The problem:
Below are entries; output exactly the lines from the one with "Ink Cartidges (34, 2346)" to the one with "Search (25, 2282)", both included, and nothing else.
Records supplied START
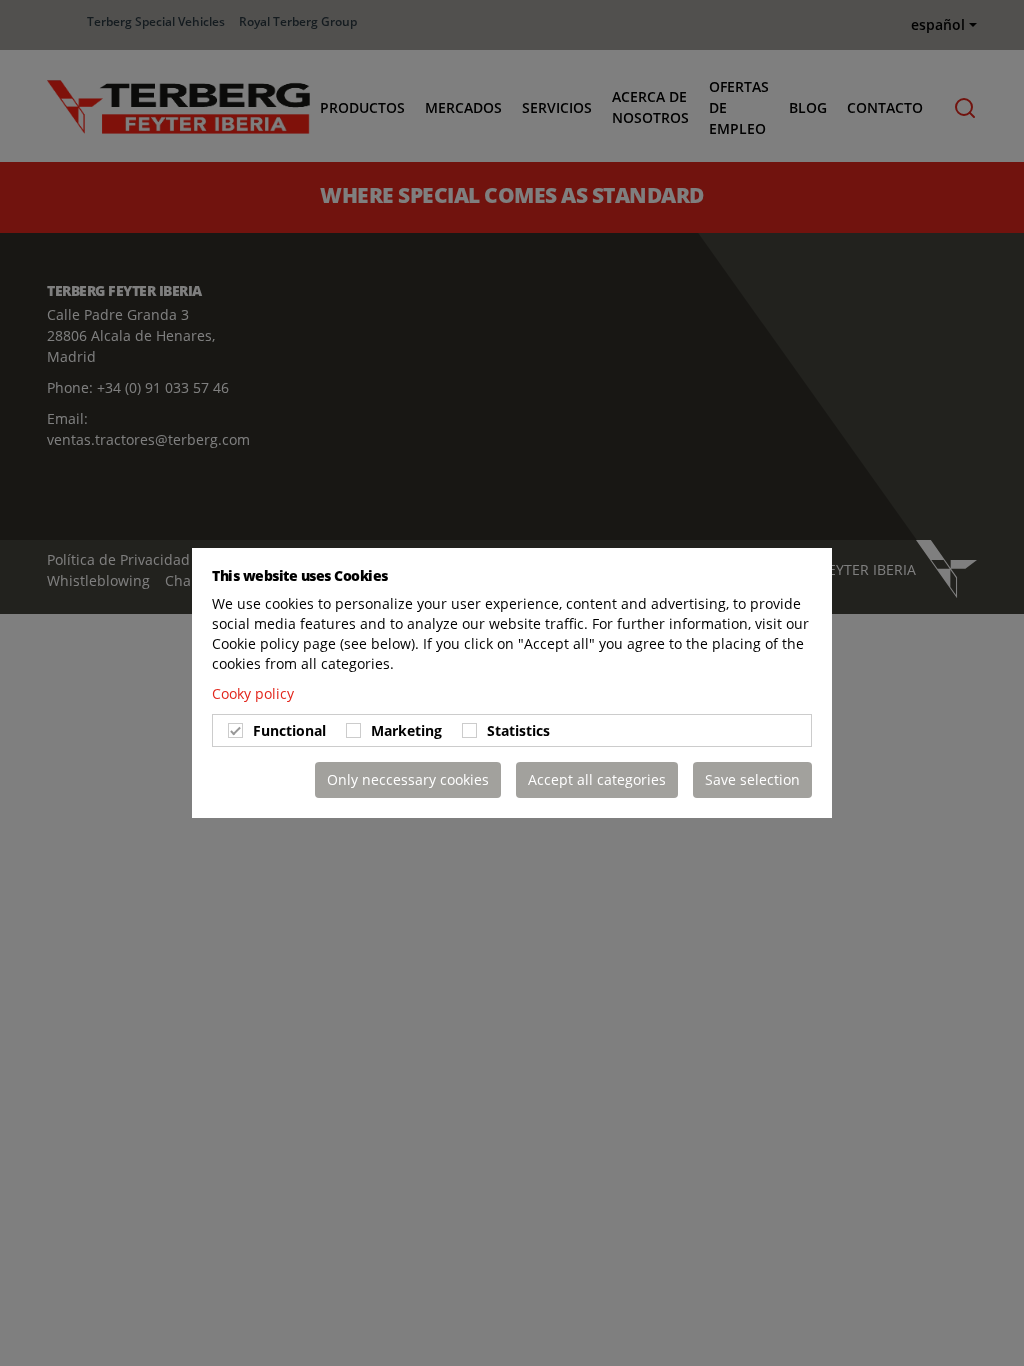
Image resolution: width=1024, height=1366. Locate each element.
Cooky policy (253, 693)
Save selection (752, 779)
Records supplied END
Records supplied START
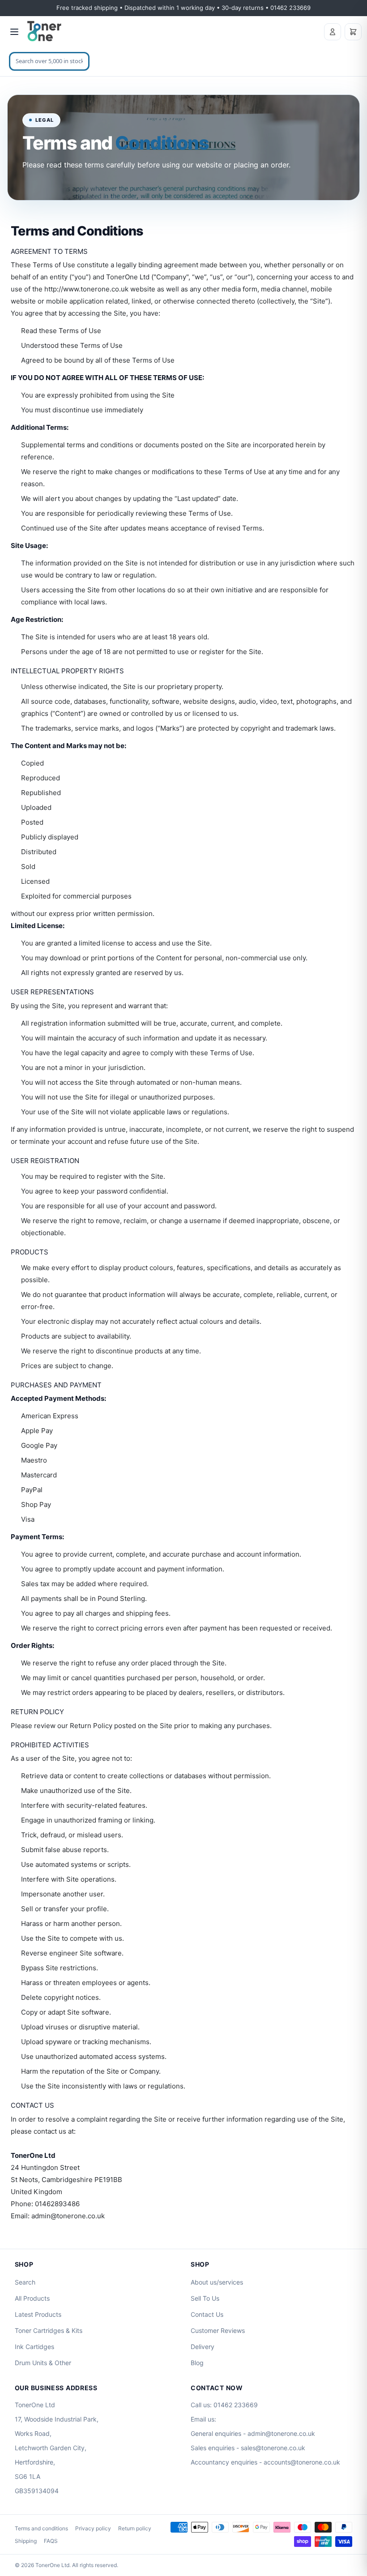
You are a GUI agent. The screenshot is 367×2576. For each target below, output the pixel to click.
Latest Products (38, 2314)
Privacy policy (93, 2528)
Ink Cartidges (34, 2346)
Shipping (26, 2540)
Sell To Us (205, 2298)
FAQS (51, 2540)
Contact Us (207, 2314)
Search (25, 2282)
Records supplied END
Written response:
Ink Cartidges (34, 2346)
Shipping (26, 2540)
Sell To Us (205, 2298)
FAQS (51, 2540)
Contact Us (207, 2314)
Search (25, 2282)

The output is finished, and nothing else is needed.